Ieri le tre regate di prova hanno messo in luce il team italiano Women & Youth con l’aggressivo 22enne Marco Gradoni (tre volte di fila campione del mondo Optimist) arrivare davanti a tutti (senior compresi) due volte su tre. Sono prove, certo, ma la stoffa si vede. Sirena ha messo in piedi una squadra fortissima. Accanto a Burling tra c’è anche Ruggero Tita (due volte campione olimpico). Sono i due timonieri “titolari”. Non mancano i romagnoli. Tra questi il ravennate Umberto Molineris, confermato a bordo come trimmer, ruolo addetto al controllo del volo, e l’altro bizantino Jacopo Plazzi Marzotto tra i coach (dove c’è anche l’ex timoniere di Luna Rossa Checco Bruni).

Max Sirena ha già vinto l’America’s Cup con gli statunitensi (2010) e con i neozelandesi (2017) ma vuole vincerla anche con l’Italia ed è per questo che dal 2013 guida il team Prada dopo essersi guadagnato la fiducia del patron Patrizio Bertelli. Nel 2021 ha portato l’Italia nel punto più alto quando ad Auckland vinse il trofeo degli sfidanti e in finale venne sconfitto dai kiwi 7-3, migliorando così il risultato che aveva ottenuto il Moro di Venezia che in finale perse con gli Usa 4-1 nel 1992.

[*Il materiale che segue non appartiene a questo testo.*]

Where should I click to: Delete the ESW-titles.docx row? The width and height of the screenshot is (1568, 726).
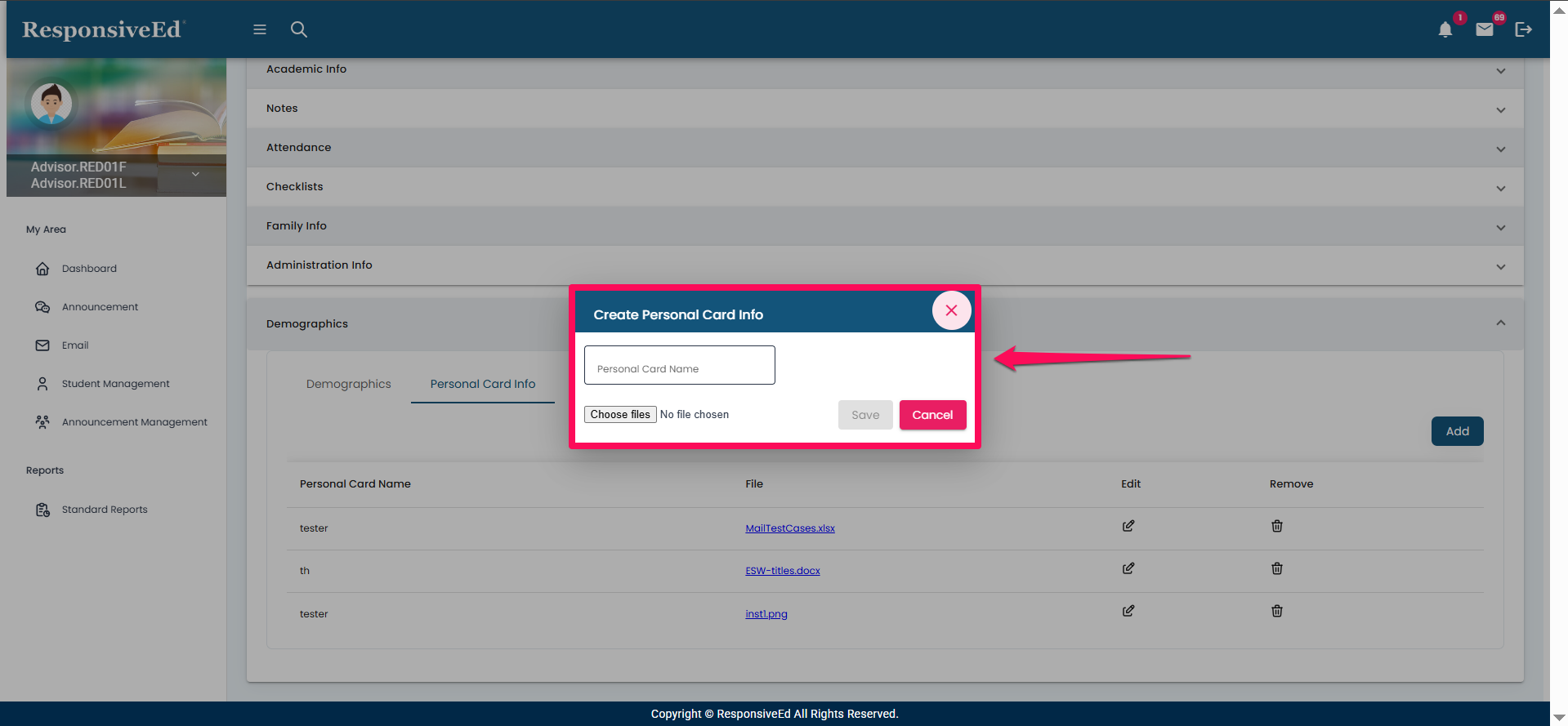pyautogui.click(x=1276, y=569)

Napoli e il fattore campo ...di regata

Tante le novità di questa 38a America’s Cup. Una su tutte: la sede. Per la prima volta le regate della fase finale (previste nel 2027) si faranno in Italia, a Napoli, dove dal 24 al 27 settembre 2026 si tiene la seconda regata preliminare. I neozelandesi avrebbero potuto scegliere la difesa del trofeo nel famoso golfo di Hauraki, ad Auckland. Ma la copertura dei diritti televisivi porta maggiori entrate quando si regata in Europa: più soldi a disposizione per il progetto, più possibilità di vincere. Nel 2024 hanno difeso la Coppa anche giocando “fuori casa” a Barcellona. Napoli farà la differenza? Max si aspetta molto dal contributo di Peter Burling (giunto nel team a giugno 2025), in regata e in fase di preparazione della barca.

«Sono molto contento di essere in Luna Rossa - ha detto ieri il velista kiwi - quando si è presentata l’opportunità l’ho colta e ne sono felice. È un team molto forte, che ho sempre rispettato. Abbiamo una line-up di velisti eccezionale e abbiamo fatto un grande lavoro in questi mesi».